WASHINGTON – Officials from the Office of the Inspector General (OIG) of the US Dept. of Agriculture faced calls to investigate the department’s trade mitigation program and JBS S.A., a high-profile recipient of program payments.

The issue was the source of intense discussion during an OIG budget hearing before the House Subcommittee on Agricultural, Rural Development, Food and Drug Administration and Related Agencies. Inspector General Phyllis Fong said her office is reviewing how USDA designed and implemented the Market Facilitation Program, which assists farmers and ranchers directly impacted by the administration’s trade war with China. But she declined to confirm that OIG is investigating JBS USA, a subsidiary company. JBS currently is under investigation by the US Dept. of Justice and the Securities and Exchange Commission.

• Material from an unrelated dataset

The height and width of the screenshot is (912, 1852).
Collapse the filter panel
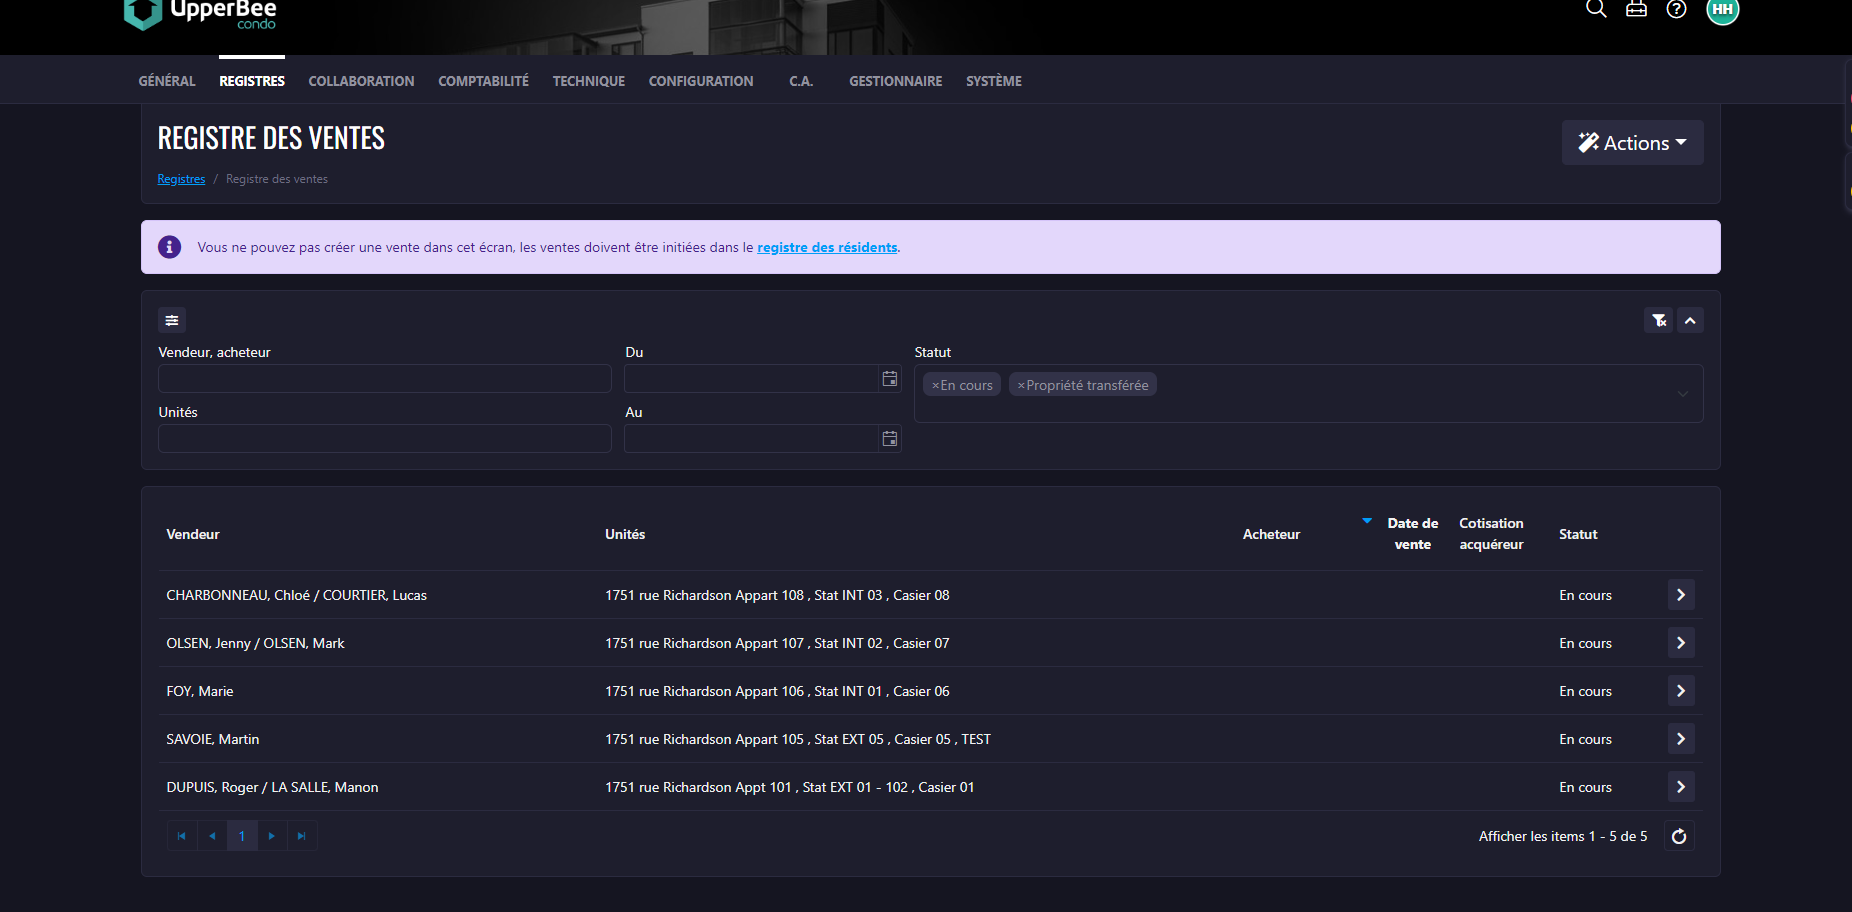[x=1690, y=320]
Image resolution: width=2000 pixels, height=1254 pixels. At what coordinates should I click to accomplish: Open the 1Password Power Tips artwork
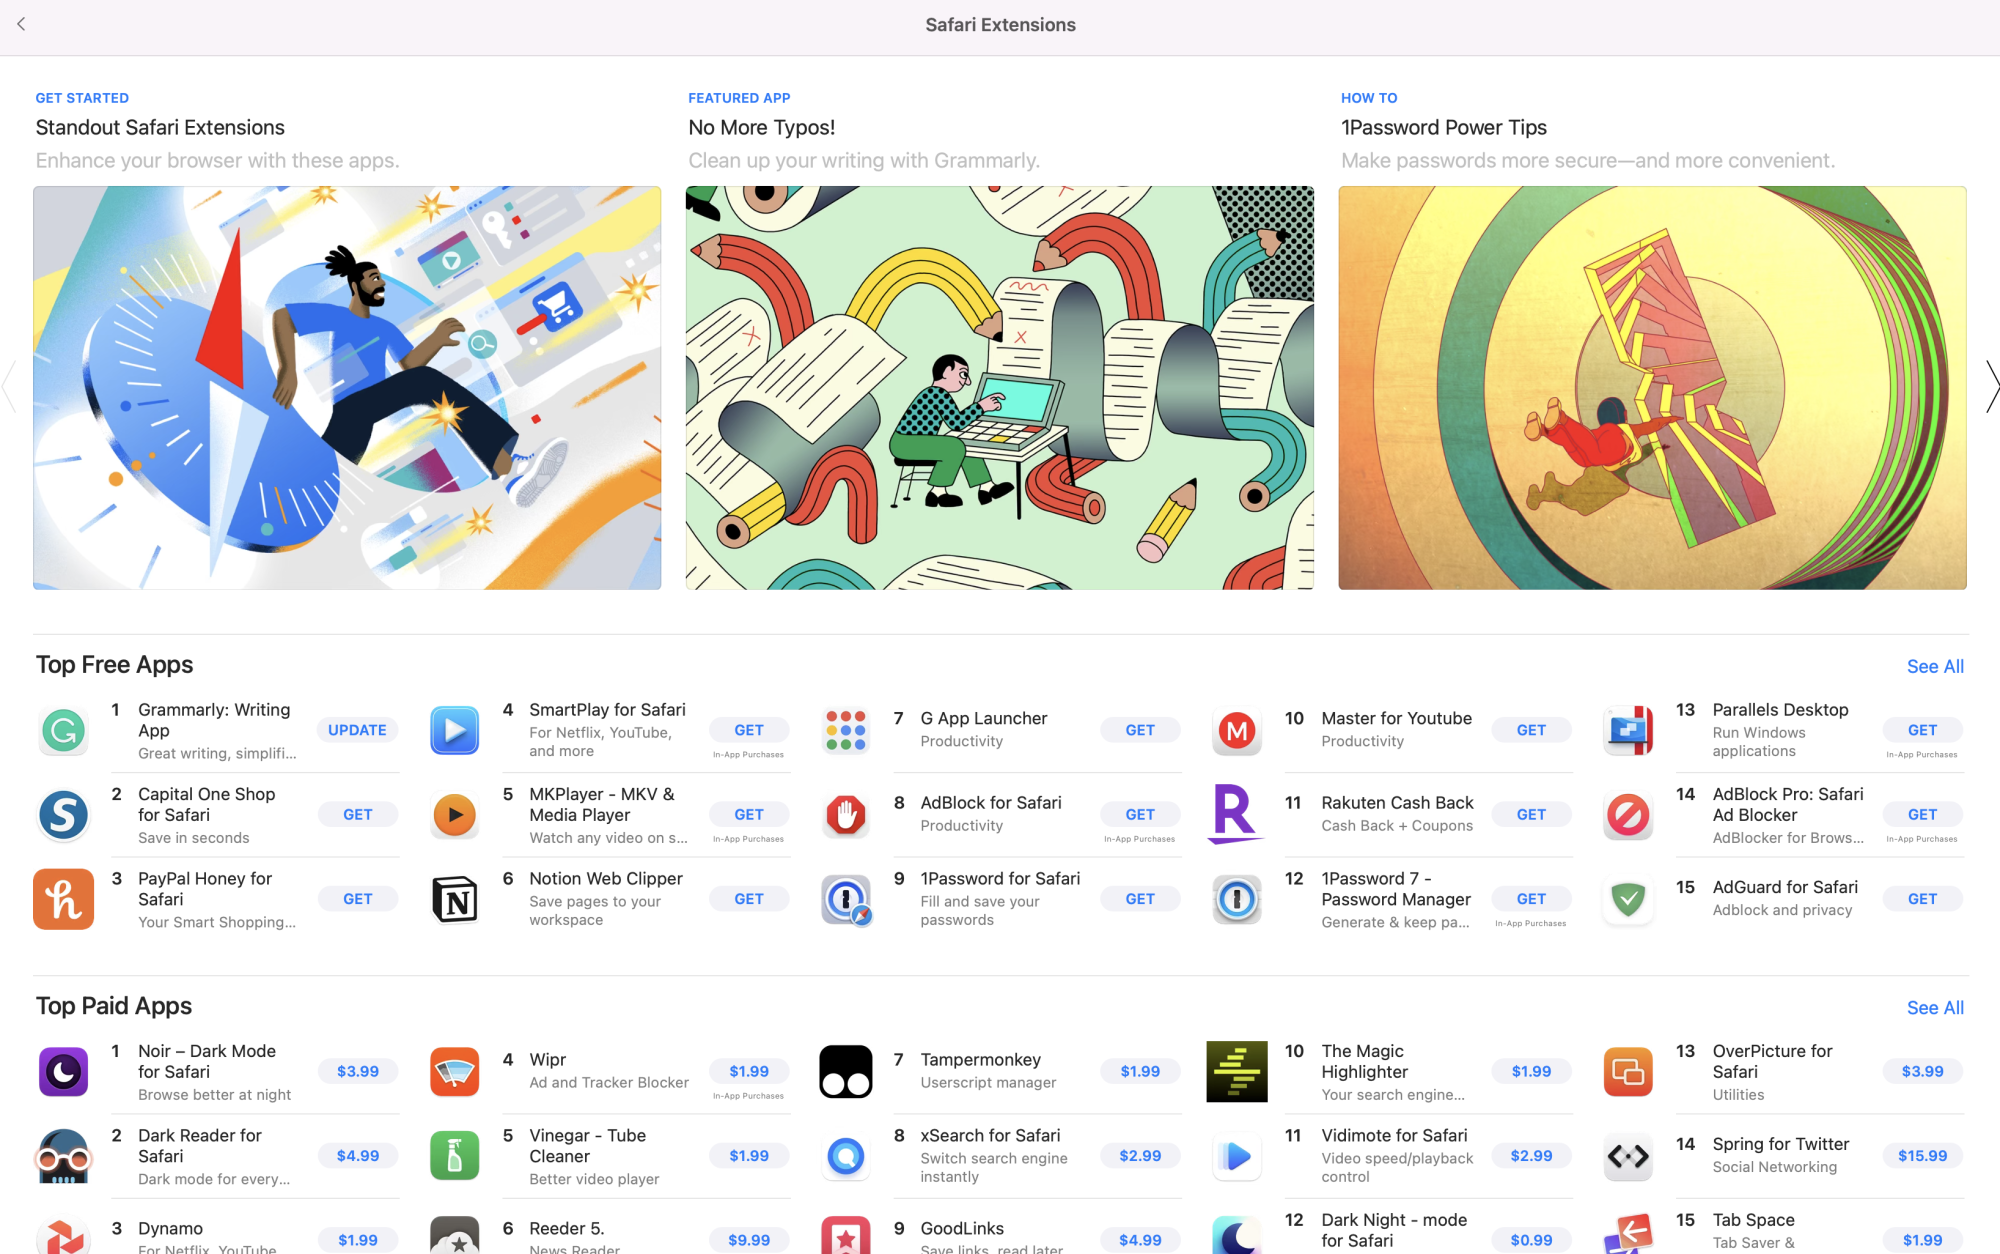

“This is because the Batista brothers, the leading shareholders, have admitted to numerous criminal acts consisting of the bribery of thousands of Brazilian government officials to obtain illicit loans from Brazil’s national bank,” said Rep. Rosa DeLauro (D-Conn.). “The ill-gotten loans were then used by JBS to illegally enter and consolidate the meat packing industry in the United States.

“You talk to cattle producers; you find out what they think about JBS; you’re not going to get a favorable answer,” she added.

DeLauro said she wrote to Agriculture Secretary Sonny Perdue requesting an investigation into JBS, but Perdue declined her request on the grounds that an USDA investigation would conflict with current investigations underway in DOJ and SEC.

“How seriously are you taking these allegations?” DeLauro asked.

“We are aware of these allegations as reported by you and the media,” Fong said. “We are doing what is appropriate at this time.”

Fong noted that OIG is required by law to coordinate with the DOJ but declined to confirm an OIG investigation into JBS S.A. or trade mitigation payments made to the company. Fong did say that several audit reviews related to the program are in the works.

“The first piece of our audit in this area, the first audit results, will be coming out in the next few months,” she said.

An analysis by the Midwest Center for Investigative Reporting showed had received 26 percent of $300 million from the Market Facilitation Program, which assists farmers and ranchers directly impacted by the administration’s trade war with China.

“We operate US pork plants, processing American hogs raised by US farmers — the true program beneficiaries,” company spokesperson said in May of 2019. “Like other companies in the program, our sole intent for participating is to support US producer prices and help our American producer partners. This is not a bailout. We are paid for the work of our team members in the plant and the products we produce, which are used to support important federal feeding programs that assist US citizens.”

USDA announced the third tranche of payments under the program on Feb. 3.